The Hagstrom Report

Agriculture News As It Happens

Doha talks still getting nowhere

Negotiators on agriculture in the Doha round of trade talks made no progress in the last two weeks, according to a source close to the World Trade Organization in Geneva and U.S. farm leaders who recently visited there.

David Walker, the New Zealand ambassador who chairs the agriculture negotiations, plans to submit a “contribution” to the overall Doha round talks next Thursday, the last working day before an Easter break and the target date for all negotiation leaders to submit reports, the Geneva source said.

On April 29, representatives of the WTO member countries are scheduled to discuss the status of the negotiations. The agriculture report will be based on the December 2008 draft text and on discussions that have taken place since then, the source said.

But in a meeting with the negotiators today, Walker said “The last two weeks have produced no constructive, bridge-building solutions to the deadlocked issues,” according to the source. In the meeting, Walker noted that the negotiating process “is entirely bottom-up — input coming only from the members themselves — and his and some delegations’ reports on their consultations indicated that the work they have been undertaking has not yet produced solutions.

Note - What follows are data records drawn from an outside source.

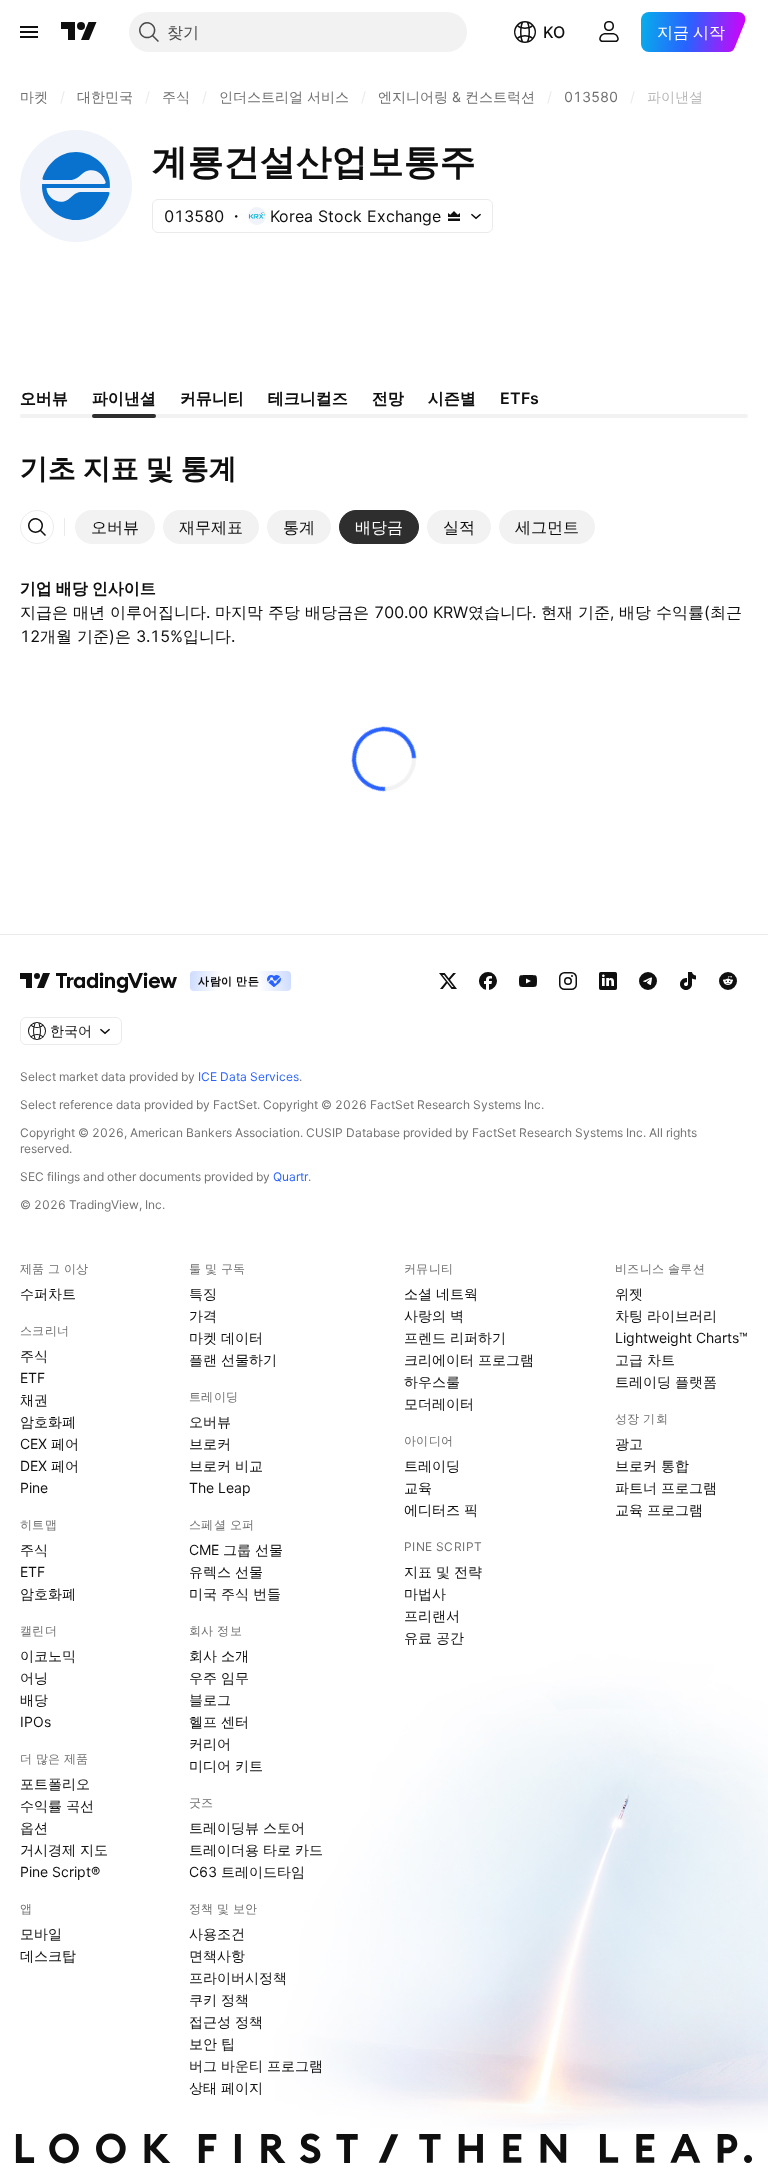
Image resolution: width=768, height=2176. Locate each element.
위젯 (629, 1293)
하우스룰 (432, 1381)
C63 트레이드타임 (247, 1871)
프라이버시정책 (238, 1977)
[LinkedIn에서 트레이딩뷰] (608, 981)
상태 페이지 (226, 2087)
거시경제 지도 (64, 1849)
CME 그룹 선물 (236, 1549)
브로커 (210, 1443)
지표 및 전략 (443, 1571)
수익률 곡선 (57, 1805)
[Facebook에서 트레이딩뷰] (488, 981)
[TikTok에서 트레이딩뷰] (688, 981)
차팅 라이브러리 (666, 1315)
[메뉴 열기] (29, 32)
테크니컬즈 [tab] (308, 398)
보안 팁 (212, 2043)
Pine (34, 1487)
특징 (203, 1293)
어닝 (34, 1677)
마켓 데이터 (226, 1337)
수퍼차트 (48, 1293)
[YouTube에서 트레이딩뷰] (528, 981)
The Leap (220, 1487)
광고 (629, 1443)
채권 (34, 1399)
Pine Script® (60, 1871)
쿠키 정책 (219, 1999)
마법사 (425, 1593)
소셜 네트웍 (441, 1293)
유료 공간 (434, 1637)
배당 (34, 1699)
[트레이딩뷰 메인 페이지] (79, 32)
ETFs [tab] (519, 398)
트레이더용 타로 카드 (256, 1849)
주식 (34, 1355)
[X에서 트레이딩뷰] (448, 981)
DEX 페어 (49, 1465)
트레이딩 (432, 1465)
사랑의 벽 (434, 1315)
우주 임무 (219, 1677)
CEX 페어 (49, 1443)
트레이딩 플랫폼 (666, 1381)
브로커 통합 (652, 1465)
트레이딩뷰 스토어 (247, 1827)
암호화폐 (48, 1421)
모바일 (41, 1933)
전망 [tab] (388, 398)
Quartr (290, 1176)
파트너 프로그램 (666, 1487)
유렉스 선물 (226, 1571)
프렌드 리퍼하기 (455, 1337)
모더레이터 (439, 1403)
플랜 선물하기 (233, 1359)
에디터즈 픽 (441, 1509)
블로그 (210, 1699)
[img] (454, 216)
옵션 (34, 1827)
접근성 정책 (226, 2021)
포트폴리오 (55, 1783)
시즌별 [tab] (452, 398)
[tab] (115, 527)
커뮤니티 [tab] (212, 398)
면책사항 (217, 1955)
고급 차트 (645, 1359)
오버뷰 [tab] (44, 398)
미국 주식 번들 (235, 1593)
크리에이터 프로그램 (469, 1359)
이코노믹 (48, 1655)
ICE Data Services (248, 1076)
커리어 (210, 1743)
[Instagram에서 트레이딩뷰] (568, 981)
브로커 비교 (226, 1465)
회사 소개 (219, 1655)
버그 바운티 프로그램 (256, 2065)
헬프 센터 (219, 1721)
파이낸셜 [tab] (124, 398)
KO (554, 32)
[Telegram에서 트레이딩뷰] (648, 981)
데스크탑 (48, 1955)
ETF (32, 1377)
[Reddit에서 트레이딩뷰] (728, 981)
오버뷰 (210, 1421)
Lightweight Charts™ (681, 1337)
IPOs (35, 1721)
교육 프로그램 (659, 1509)
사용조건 (217, 1933)
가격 (203, 1315)
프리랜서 (432, 1615)
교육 (418, 1487)
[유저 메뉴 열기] (609, 32)
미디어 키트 (226, 1765)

This includes neutral work on clarifying ambiguities in the present draft as well as negotiations over substance."

A Cuban representative said at the meeting that the Cuban government has made progress in convincing other members to support its call for special provisions to allow it longer repayment periods for export credit “because of its special circumstances particularly the U.S. embargo,” the source said.

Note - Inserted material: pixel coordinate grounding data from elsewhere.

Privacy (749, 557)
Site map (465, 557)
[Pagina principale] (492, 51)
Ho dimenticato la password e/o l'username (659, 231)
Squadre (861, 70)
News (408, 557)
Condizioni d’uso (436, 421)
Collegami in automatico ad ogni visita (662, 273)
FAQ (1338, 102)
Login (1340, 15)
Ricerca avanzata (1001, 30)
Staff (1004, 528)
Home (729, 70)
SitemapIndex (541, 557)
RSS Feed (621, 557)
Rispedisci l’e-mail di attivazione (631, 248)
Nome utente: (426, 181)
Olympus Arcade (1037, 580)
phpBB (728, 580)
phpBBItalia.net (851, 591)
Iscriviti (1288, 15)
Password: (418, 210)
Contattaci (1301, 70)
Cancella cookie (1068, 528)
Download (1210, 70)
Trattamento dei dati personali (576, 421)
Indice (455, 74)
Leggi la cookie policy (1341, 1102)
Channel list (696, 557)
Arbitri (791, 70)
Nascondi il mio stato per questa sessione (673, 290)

Meanwhile, members of the U.S. Wheat Associates, the National Association of Wheat Growers, the National Corn Growers and the U.S. Grains Council, which represents the feed industry, returned from Geneva and issued unusually negative public statements on prospects for the round.

In this week’s Wheat Letter, USW Policy Director Shannon Schlecht wrote that “Doha round negotiations are showing no sign of an immediate conclusion as the 10th year of talks continue. Negotiators are discouraged by the lack of progress in closing gaps, and it became clear last week that non-agricultural market access (NAMA) is a key hurdle for countries to overcome. While NAMA is a focus in Geneva, it was apparent that gaps remain in the services and agricultural sectors as well.”

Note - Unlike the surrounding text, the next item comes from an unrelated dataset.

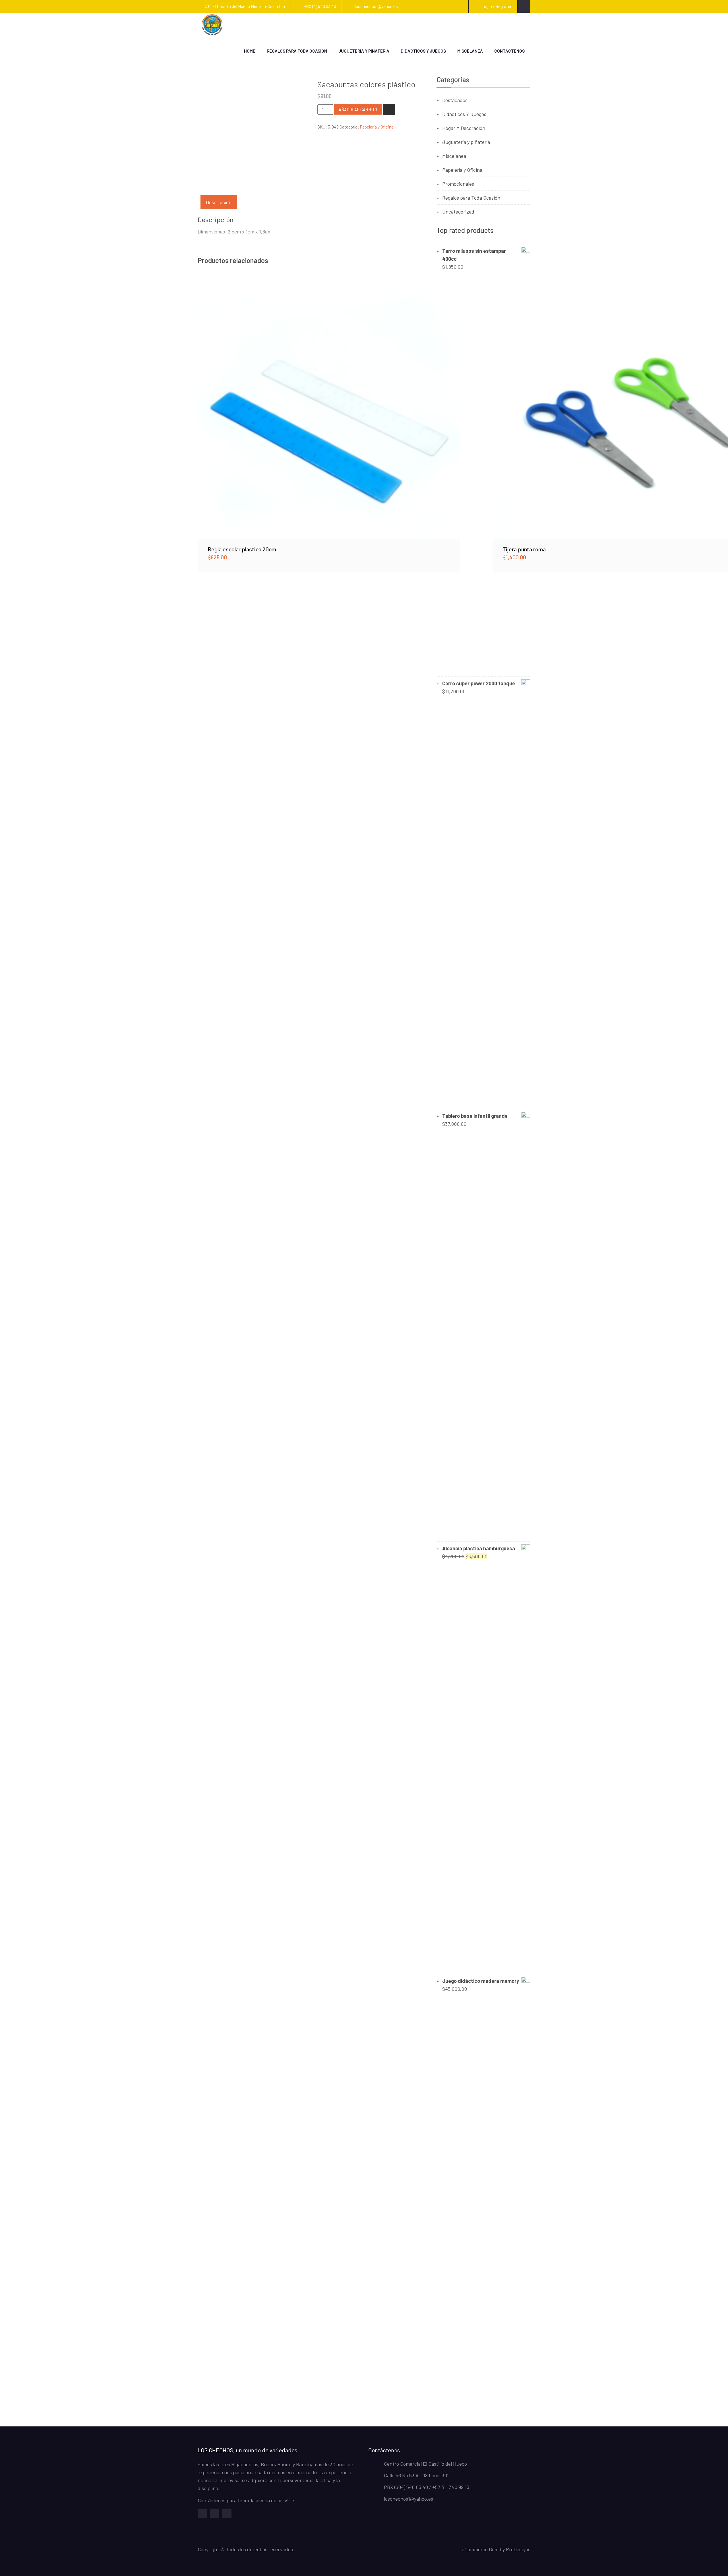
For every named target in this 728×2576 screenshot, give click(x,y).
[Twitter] (214, 2513)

The U.S. Grains Council’s Global Update said World Trade Organization Director General Pascal Lamy “provided perhaps the most dire assessment of the consequences of not reaching an agreement before 2012, expressing concerns that the round may fail and there may be a need to begin thinking beyond Doha, harvesting the issues on which there is agreement, or adding new issues such as sanitary and phytosanitary measures and climate change to create a more viable and current negotiating package.”

The grains group added that from meetings with U.S. negotiators and delegates from China, Brazil, Japan, the European Union and Walker, “it is clear that significant gaps remain between the level of U.S. ambition on new market access and offers from developing countries such as China and India.”

The report said that Michael Punke, ambassador and deputy United States trade representative for the WTO, reported that the United States had made efforts to find meaningful concessions from China, India and Brazil but that bilateral efforts have yielded little in the way of new offers. The grains industry group stressed the importance of working with developing countries to get some level of detail on how they intend to apply the formulas that allow for tariff protection on special products and through the use of the special safeguard mechanism, which would allow them to stop an import surge.

“Without an understanding of how countries will use these protections, it is difficult for the U.S. grain industry and for U.S. agricultural interests in general, to determine the real value of a Doha market access package,” the grains council said.

Both groups said even though prospects look bleak, they were not giving up on the round.